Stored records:

# # # # # # #

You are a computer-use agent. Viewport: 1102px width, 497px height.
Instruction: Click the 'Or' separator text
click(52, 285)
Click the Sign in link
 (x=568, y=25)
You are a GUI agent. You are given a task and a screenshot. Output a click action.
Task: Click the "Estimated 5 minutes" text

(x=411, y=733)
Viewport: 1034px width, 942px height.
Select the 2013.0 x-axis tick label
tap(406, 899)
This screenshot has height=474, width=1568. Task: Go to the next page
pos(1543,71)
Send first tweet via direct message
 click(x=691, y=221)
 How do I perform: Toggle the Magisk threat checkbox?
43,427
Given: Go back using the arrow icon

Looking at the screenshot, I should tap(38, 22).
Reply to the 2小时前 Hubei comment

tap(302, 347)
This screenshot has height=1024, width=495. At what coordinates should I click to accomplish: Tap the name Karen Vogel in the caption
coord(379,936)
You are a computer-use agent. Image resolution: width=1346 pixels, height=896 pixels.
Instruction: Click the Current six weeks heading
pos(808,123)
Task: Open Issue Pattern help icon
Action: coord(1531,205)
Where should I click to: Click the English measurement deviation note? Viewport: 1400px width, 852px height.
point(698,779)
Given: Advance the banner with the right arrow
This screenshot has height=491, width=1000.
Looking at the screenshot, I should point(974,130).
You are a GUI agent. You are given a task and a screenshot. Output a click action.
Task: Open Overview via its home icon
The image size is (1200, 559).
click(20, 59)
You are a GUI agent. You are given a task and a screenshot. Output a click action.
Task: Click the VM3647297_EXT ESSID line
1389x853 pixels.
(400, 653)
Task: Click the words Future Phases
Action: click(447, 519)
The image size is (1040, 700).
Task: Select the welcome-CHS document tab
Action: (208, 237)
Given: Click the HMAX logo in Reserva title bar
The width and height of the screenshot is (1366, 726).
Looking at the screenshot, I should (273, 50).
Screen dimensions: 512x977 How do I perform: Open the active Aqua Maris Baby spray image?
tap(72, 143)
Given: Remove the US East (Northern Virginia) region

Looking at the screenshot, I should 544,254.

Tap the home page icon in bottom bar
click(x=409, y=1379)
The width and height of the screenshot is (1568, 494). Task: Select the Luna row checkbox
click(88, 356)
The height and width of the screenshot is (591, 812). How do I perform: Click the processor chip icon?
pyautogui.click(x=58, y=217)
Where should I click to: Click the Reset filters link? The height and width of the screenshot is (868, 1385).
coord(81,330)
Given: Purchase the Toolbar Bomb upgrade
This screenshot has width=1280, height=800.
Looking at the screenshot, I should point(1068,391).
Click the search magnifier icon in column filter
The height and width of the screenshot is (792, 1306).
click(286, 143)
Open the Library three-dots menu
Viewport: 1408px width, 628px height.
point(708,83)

# # # # # # #

= Problem requirements =
In the entries above, find the line holding "Viewport: 1034px width, 942px height." and the line holding "Given: Advance the", then retype exactly those two lines and every line between them, and nothing else.

= Response below =
Viewport: 1034px width, 942px height.
Select the 2013.0 x-axis tick label
tap(406, 899)
This screenshot has height=474, width=1568. Task: Go to the next page
pos(1543,71)
Send first tweet via direct message
 click(x=691, y=221)
 How do I perform: Toggle the Magisk threat checkbox?
43,427
Given: Go back using the arrow icon

Looking at the screenshot, I should tap(38, 22).
Reply to the 2小时前 Hubei comment

tap(302, 347)
This screenshot has height=1024, width=495. At what coordinates should I click to accomplish: Tap the name Karen Vogel in the caption
coord(379,936)
You are a computer-use agent. Image resolution: width=1346 pixels, height=896 pixels.
Instruction: Click the Current six weeks heading
pos(808,123)
Task: Open Issue Pattern help icon
Action: coord(1531,205)
Where should I click to: Click the English measurement deviation note? Viewport: 1400px width, 852px height.
point(698,779)
Given: Advance the banner with the right arrow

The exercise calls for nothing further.